This past Friday my wife and I went to go see the new Sherlock Holmes movie staring Robert Downy Jr. and Jude Law, both returning to their previous roles as Sherlock Holmes and Dr. Watson respectively. Jared Harris co-starred as the villain in this film, and faced the not-so-desired task of having to follow up a brilliant villainous performance by classic bad guy Mark Strong in the first movie; a task Harris fulfilled to the utmost delight of the viewer.
I have to admit that my expectations were quite high going into the movie. I thoroughly enjoyed the first movie and the previews for this one created the impression that it was going to be even better. My biggest disappointment with the first movie was the character played by Rachel McAdams, (spoiler to follow here) who they killed off early in this new movie, much to my delight (Do not get me wrong; Rachel McAdams is a great actress, but this role for whatever reason was terrible and I cannot figure out if it is because of poor writing or poor acting; in any case, the writers did themselves a figure by getting rid of her). The first two-thirds of the movie were as action-packed as one could have wished for a movie like this to be. I was on the edge of my seat during the numerous fighting scenes and was very much impressed by the camera work and effects during them. Admittedly, the last third of the movie became less exciting and many viewers will no doubt find it disappointingly dull. I, however, enjoyed the psychological and intellectual, albeit figurative, game of chess that came to a breaking point between Holmes and Moriarty (Harris) in the final scenes.
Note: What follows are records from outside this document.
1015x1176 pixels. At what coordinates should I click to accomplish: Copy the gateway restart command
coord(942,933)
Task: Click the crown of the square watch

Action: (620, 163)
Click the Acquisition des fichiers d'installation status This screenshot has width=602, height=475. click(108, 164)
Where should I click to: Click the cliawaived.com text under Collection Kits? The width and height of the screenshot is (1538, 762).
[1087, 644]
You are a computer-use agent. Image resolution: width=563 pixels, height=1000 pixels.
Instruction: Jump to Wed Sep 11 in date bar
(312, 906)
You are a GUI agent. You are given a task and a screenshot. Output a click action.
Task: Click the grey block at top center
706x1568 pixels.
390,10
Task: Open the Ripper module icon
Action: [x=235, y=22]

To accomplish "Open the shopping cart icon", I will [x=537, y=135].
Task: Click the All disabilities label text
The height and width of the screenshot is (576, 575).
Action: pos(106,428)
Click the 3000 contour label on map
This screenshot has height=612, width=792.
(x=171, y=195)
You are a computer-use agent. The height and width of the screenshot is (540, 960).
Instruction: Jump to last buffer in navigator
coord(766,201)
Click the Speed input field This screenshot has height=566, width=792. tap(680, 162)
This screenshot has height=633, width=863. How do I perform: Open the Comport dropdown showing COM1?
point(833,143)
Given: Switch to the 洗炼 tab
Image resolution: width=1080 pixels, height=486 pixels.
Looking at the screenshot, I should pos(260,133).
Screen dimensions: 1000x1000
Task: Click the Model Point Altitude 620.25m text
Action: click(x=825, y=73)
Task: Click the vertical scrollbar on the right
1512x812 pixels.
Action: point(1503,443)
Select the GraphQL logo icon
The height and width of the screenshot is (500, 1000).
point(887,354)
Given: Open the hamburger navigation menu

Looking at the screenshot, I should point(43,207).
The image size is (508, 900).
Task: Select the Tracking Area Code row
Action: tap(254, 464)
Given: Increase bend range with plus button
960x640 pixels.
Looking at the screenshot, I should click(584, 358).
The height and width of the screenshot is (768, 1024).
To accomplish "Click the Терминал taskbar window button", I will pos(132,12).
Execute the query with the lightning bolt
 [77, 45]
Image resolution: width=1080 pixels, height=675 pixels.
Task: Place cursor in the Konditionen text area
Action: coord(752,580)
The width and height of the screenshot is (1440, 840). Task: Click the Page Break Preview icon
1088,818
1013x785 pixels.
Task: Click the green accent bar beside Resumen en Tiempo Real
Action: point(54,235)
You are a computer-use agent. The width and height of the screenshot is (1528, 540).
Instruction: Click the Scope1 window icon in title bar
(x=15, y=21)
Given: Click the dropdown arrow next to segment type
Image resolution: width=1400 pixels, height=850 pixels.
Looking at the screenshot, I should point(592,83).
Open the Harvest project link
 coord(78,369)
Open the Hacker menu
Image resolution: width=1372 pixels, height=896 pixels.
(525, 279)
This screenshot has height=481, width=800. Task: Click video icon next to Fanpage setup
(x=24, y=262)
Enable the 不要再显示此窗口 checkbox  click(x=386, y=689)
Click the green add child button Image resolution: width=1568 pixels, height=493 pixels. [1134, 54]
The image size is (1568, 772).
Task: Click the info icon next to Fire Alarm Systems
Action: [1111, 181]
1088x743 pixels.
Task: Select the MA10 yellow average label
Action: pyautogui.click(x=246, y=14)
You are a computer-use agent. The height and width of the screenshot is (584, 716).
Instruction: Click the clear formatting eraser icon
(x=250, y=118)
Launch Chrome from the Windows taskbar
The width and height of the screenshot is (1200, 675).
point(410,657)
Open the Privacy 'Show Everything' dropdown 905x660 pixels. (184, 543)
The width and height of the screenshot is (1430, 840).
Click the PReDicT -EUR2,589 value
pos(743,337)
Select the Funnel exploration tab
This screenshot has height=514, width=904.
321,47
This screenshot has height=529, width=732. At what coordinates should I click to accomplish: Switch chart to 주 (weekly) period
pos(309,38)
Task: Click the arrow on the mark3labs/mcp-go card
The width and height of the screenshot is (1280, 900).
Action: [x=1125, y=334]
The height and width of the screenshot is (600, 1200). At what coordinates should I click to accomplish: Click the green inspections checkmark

Unlike the previous Sherlock Holmes film, I did not feel that there were any weak acting performances. Robert Downy Jr. and Jude Law exceeded all expectations and were surprisingly better in this film than the last (surprising not because I doubted their ability as actors, but because I felt they were so brilliant before). As mentioned earlier, Jared Harris played an incredible villain as Professor James Moriarty, a highly respected Mathematics professor and whose genius rivals that of Sherlock Holmes. The tension between the two characters was portrayed perfectly on screen and one could see the determination and desire to defeat the other in both of their faces. Stephen Fry (known to many as Deitrich in V for Vendetta) was also incredibly solid in his role as Mycroft Holmes, the politician brother of Sherlock Holmes.
Overall, the movie was excellent. As I said, the last third of the movie was a bit slow and will be a turn off to some viewers. However, I feel that these scenes serve the purpose of reminding the viewer that Sherlock Holmes is not an action hero, but rather an intellectual (albeit unusual) sleuth whose greatest weapon is his mind. Without giving away the ending, I will say they left it open for a third film, an endeavor I hope they undertake sooner rather than later. Sherlock Holmes is one of the most prominent literary figures, even among people that have not read the stories, and seeing new stories portrayed on the big screen is certainly a thrill to any aficionado of classical literature.